A topographic map is a kind of map which uses contour lines or other ways to show elevation and topography. Topo maps are usually very detailed, with a large scale, though some are not. These maps are prepared based on detailed surveying of the areas concerned.

Topographical maps may be used for many purposes. They show relief features, rivers, land use, vegetation, settlements, roads, railway lines and administrative units and their boundaries. These maps are revised periodically to update them. Town guide maps are based on them.

History

Topographic maps are based on topographical surveys. Performed at large scales, these surveys are called topographical in the old sense of topography, showing a variety of elevations and landforms. This is in contrast to older cadastral surveys, which primarily show property and governmental boundaries. The first multi-sheet topographic map series of an entire country, the Carte géométrique de la France, was completed in 1789. The Great Trigonometric Survey of India, started by the East India Company in 1802, then taken over by the British Raj after 1857 was notable as a successful effort on a larger scale and for accurately determining heights of Himalayan peaks from viewpoints over one hundred miles distant.

Soviet topographic map codes
Global indexing system first developed for International Map of the World

Topographic surveys were prepared by the military to assist in planning for battle and for defensive emplacements (thus the name and history of the United Kingdom's Ordnance Survey).

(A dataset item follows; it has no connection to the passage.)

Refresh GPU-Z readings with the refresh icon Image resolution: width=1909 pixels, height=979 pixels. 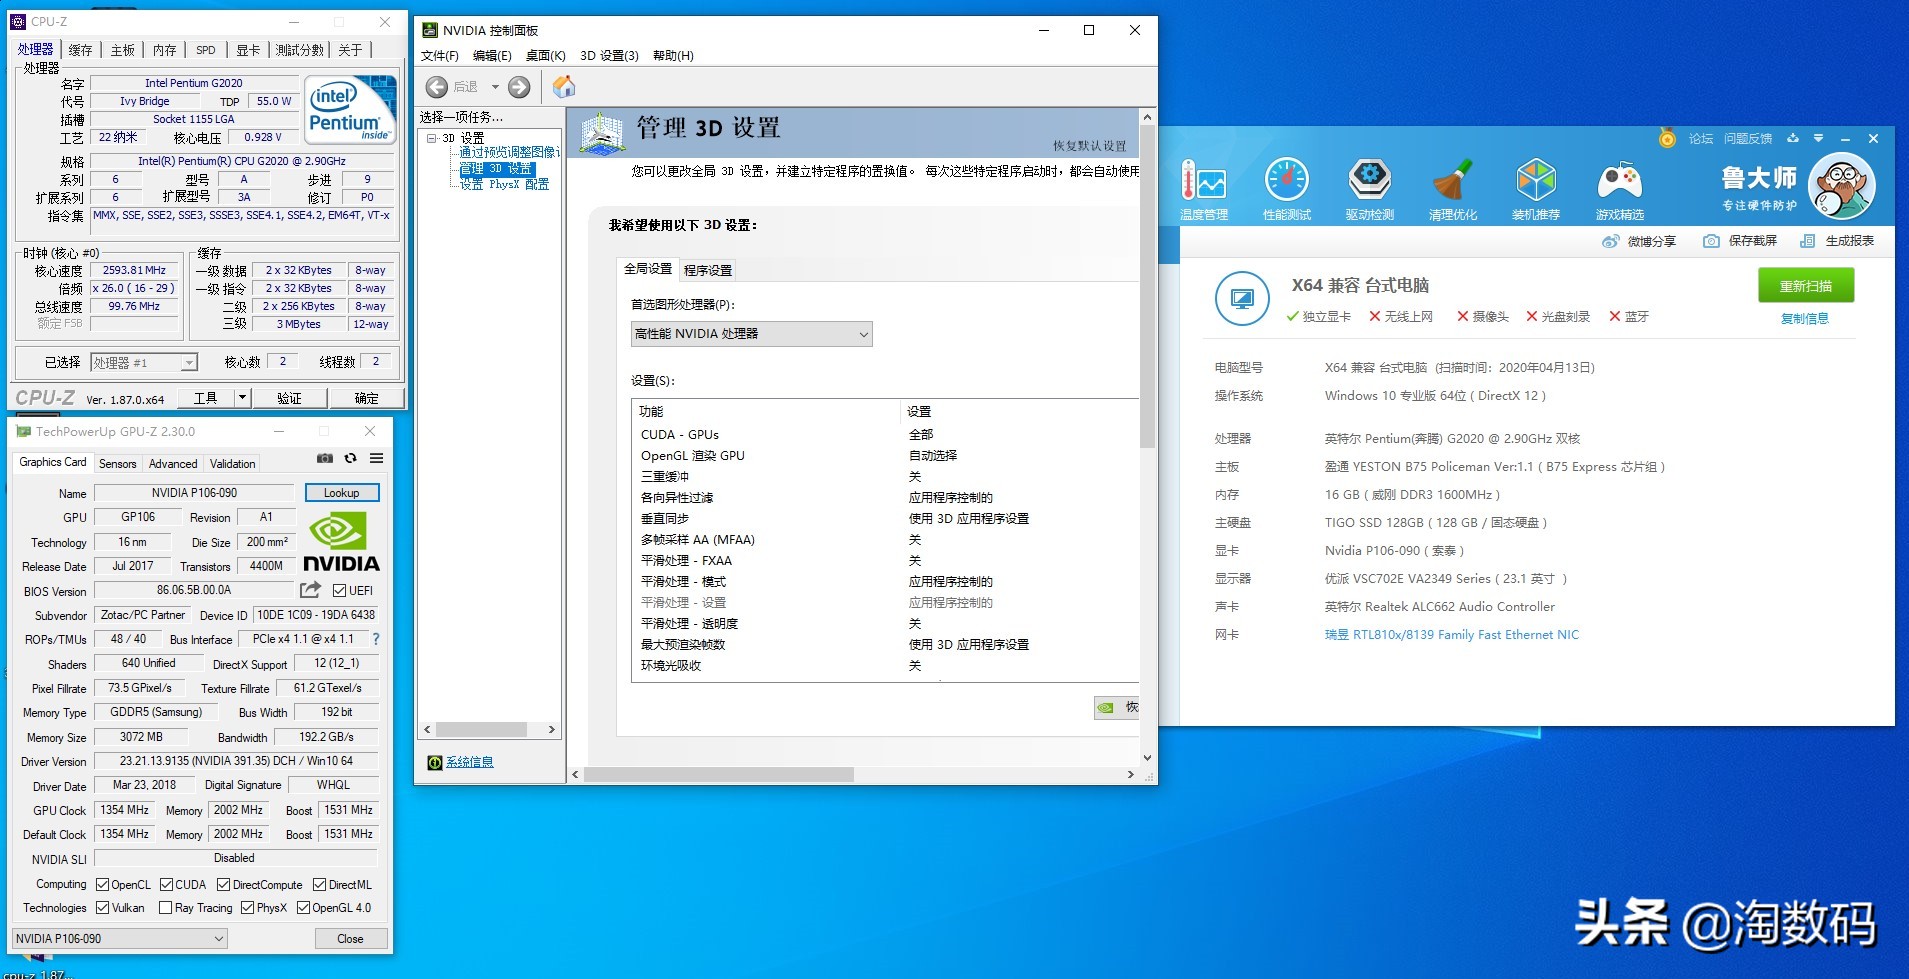349,458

As such, elevation information was of vital importance.

As they evolved, topographic map series became a national resource in modern nations in planning infrastructure and resource exploitation. In the United States, the national map-making function which had been shared by both the Army Corps of Engineers and the Department of the Interior migrated to the newly created United States Geological Survey in 1879, where it has remained since.

1913 saw the beginning of the International Map of the World initiative, which set out to map all of Earth's significant land areas at a scale of 1:1 million, on about one thousand sheets, each covering four degrees latitude by six or more degrees longitude. Excluding borders, each sheet was 44 cm high and (depending on latitude) up to 66 cm wide. Although the project eventually foundered, it left an indexing system that remains in use.

By the 1980s, centralized printing of standardized topographic maps began to be superseded by databases of coordinates that could be used on computers by moderately skilled end users to view or print maps with arbitrary contents, coverage and scale. For example, the federal government of the United States' TIGER initiative compiled interlinked databases of federal, state and local political borders and census enumeration areas, and of roadways, railroads, and water features with support for locating street addresses within street segments. TIGER was developed in the 1980s and used in the 1990 and subsequent decennial censuses. Digital elevation models (DEM) were also compiled, initially from topographic maps and stereographic interpretation of aerial photographs and then from satellite photography and radar data. Since all these were government projects funded with taxes and not classified for national security reasons, the datasets were in the public domain and freely usable without fees or licensing.

TIGER and DEM datasets greatly facilitated geographic information systems and made the Global Positioning System much more useful by providing context around locations given by the technology as coordinates. Initial applications were mostly professionalized forms such as innovative surveying instruments and agency-level GIS systems tended by experts. By the mid-1990s, increasingly user-friendly resources such as online mapping in two and three dimensions, integration of GPS with mobile phones and automotive navigation systems appeared. As of 2011, the future of standardized, centrally printed topographical maps is left somewhat in doubt.